This is Part II of a continuing series on the history and analysis of recent Astros trades.
Part I is here, which includes a discussion of methodology and caveats. Mainly the grading is based on how the trades actually turned out, realizing that trades are based on the best information available at the time of the trade, that trades are based on probable outcomes, but like all gambles the hoped for outcomes do not always occur.
Today we discuss with the infamous Carlos Gomez trade.
July 30, 2015
RP Josh Hader, RP Adrian Houser, OF Brett Phillips, OF Domingo Santana to Milwaukee for SP Mike Fiers and OF Carlos Gomez
This is painful to Astros fans, but ........
Of the four players traded to Milwaukee only one had played in the majors before the trade, Domingo Santana, and only briefly. The other three have all made appearances, and All Star Josh Hader has emerged as perhaps the best multi-purpose relief pitcher in baseball right now.
The following chart shows their career WAR, age, and year each enters free agency. The Depth Chart column shows each player’s projected WAR for 2019.
WAR, age and year of free agency of players traded by Astros in Gomez trade
|Player||fWAR||bWAR||Depth Chart||age||Free agency|
|Player||fWAR||bWAR||Depth Chart||age||Free agency|
Domingo Santana has been limited by injuries since breaking into the majors in 2014, but in the one complete season he has played, in 2017, he slashed .278/.371/.505 with 30 home runs and a 127 wRC+. This would have been better than George Springer in his 2016 and 2018 seasons. At age 26 he should just be entering his prime.
Brett Phillips was once considered one of the jewels of the Astros farm system, but at age 24 he has had only about 250 PA’s and only a 72 career wRC+. If he were an Astro this would be considered disappointing but at age 24 it is still too soon to say he won’t blossom into a successful major leaguer.
----
**WORK INSTRUCTIONS:**
(a) In the Astros trade analysis, rewrite the passage starting with "Part I is here, which" and going on through "Carlos Gomez trade.", swapping "gambles" for "bets".
(b) According to the Astros trade analysis, which players did Houston send to Milwaukee in the Carlos Gomez trade?
(c) Continue the Astros trade analysis from where it stops.

**DATA SHOWN:**
----
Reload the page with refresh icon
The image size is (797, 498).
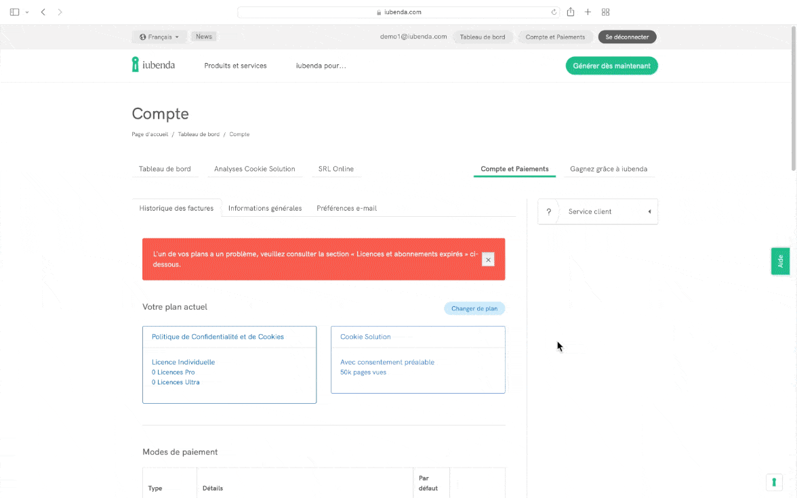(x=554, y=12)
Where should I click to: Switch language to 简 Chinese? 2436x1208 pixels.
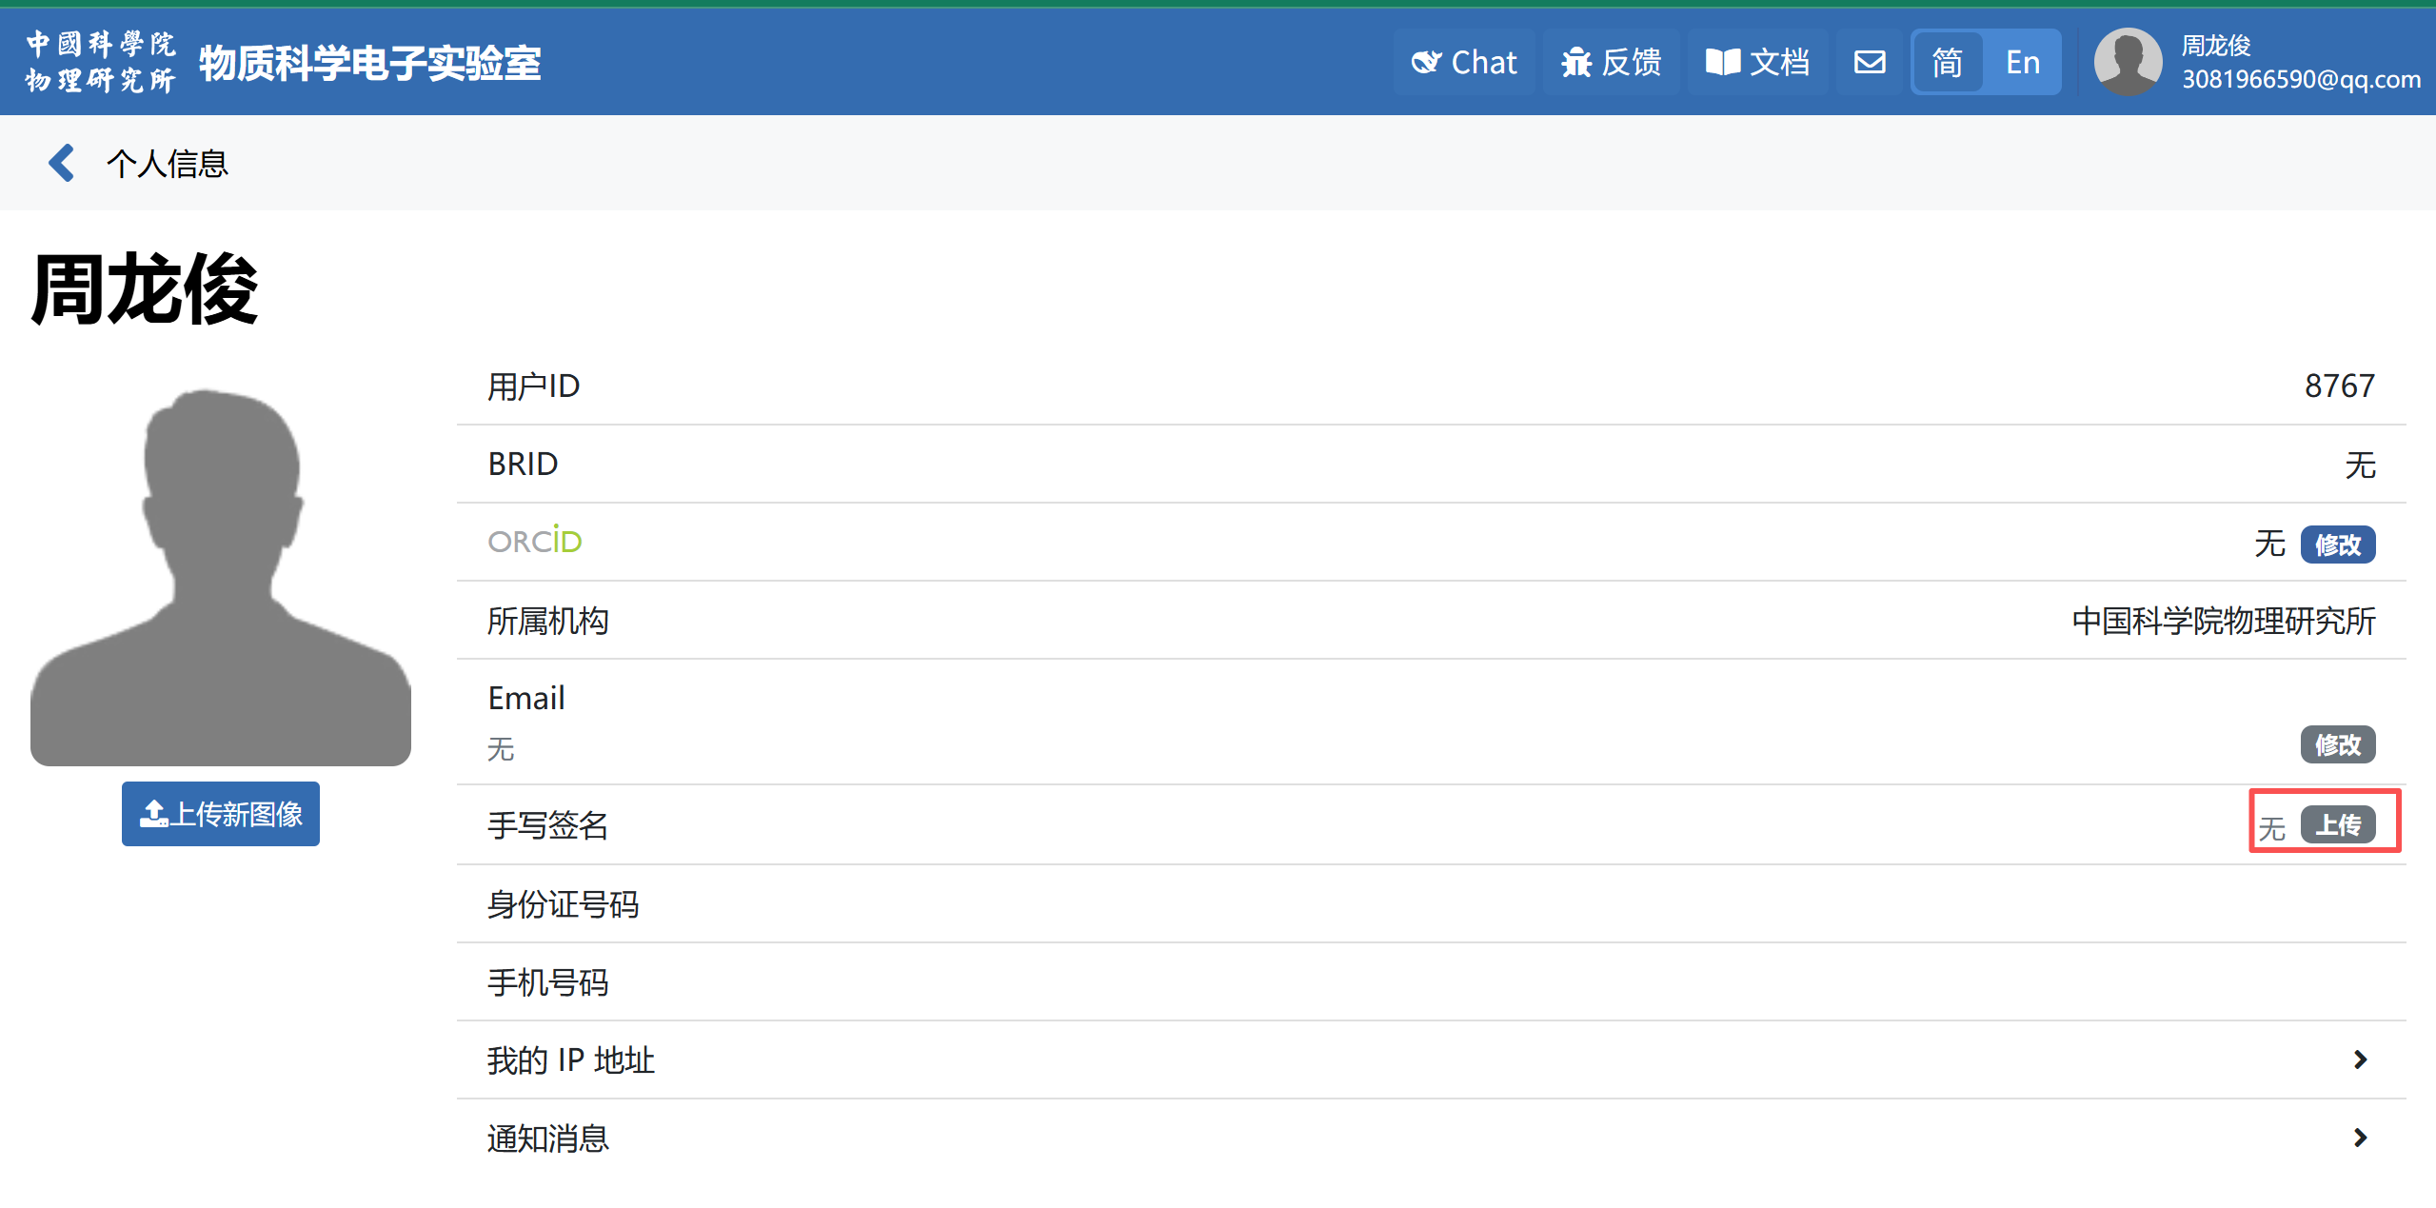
----
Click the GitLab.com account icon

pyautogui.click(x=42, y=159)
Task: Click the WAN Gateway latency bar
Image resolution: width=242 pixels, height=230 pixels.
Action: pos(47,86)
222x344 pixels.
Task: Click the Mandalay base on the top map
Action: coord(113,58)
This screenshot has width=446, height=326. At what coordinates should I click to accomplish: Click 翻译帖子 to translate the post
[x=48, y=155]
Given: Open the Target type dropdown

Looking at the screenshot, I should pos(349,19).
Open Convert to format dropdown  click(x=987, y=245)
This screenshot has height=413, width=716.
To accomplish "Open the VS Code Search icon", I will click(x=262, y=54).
----
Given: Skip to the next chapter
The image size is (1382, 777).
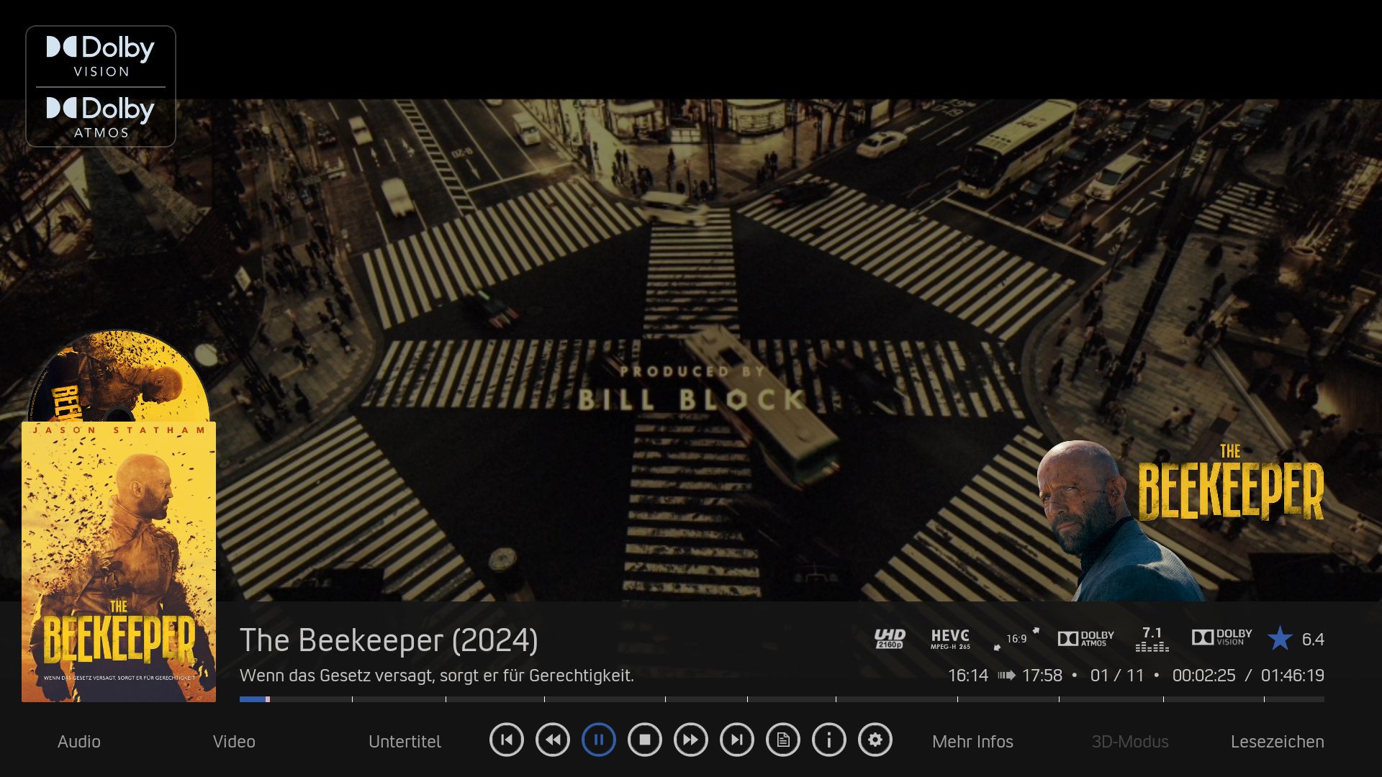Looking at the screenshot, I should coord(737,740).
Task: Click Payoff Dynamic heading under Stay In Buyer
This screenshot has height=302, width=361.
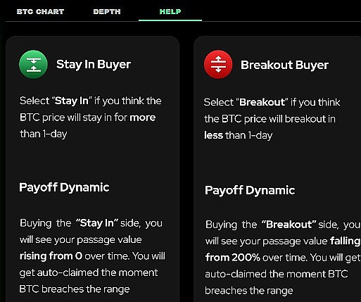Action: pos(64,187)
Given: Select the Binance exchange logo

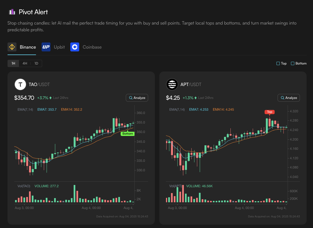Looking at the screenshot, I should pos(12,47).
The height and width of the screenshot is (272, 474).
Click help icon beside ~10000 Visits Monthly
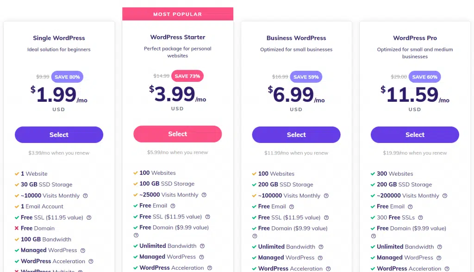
----
**TASK-BY-TASK ANSWERS:**
(a)
Part I is here, which includes a discussion of methodology and caveats. Mainly the grading is based on how the trades actually turned out, realizing that trades are based on the best information available at the time of the trade, that trades are based on probable outcomes, but like all bets the hoped for outcomes do not always occur.
Today we discuss with the infamous Carlos Gomez trade.

(b) Josh Hader, Adrian Houser, Brett Phillips and Domingo Santana.

(c)
Houser looks like a fringe major league reliever but Josh Hader, to many a sleeper in the trade, is one of the most feared pitchers in baseball and only 24. He struck out 46.7% of batters faced and held opposing hitters to a .131 BA in 2018. If he averages two WAR for the rest of his time of team control he will add 10 WAR to his current total of 3.8 fWAR. By that time he will be only 29.
Below are highlights of 2018 Josh Hader. Be warned. If you can’t stand the sight of humiliated batters, don’t watch.
For this haul of four major league players, one who became an All Star, another who has already become a proven slugger, the Astros got two time All Star Carlos Gomez and BOR pitcher Mike Fiers.
Astros fans are all too aware of the performance of Gomez. In the pennant race of 2015 he did manage 0.8 bWAR in 163 PA’s, with an OPS of .670 and OPS+ of 85. His at bats came at the expense of Jake Marisnick, whose OPS was .665 and his OPS+ 84 in 2015. Considering that Marisnick had a significantly higher defensive rating than Gomez it seems that Gomez added no value to the team in its first championship run in 10 years.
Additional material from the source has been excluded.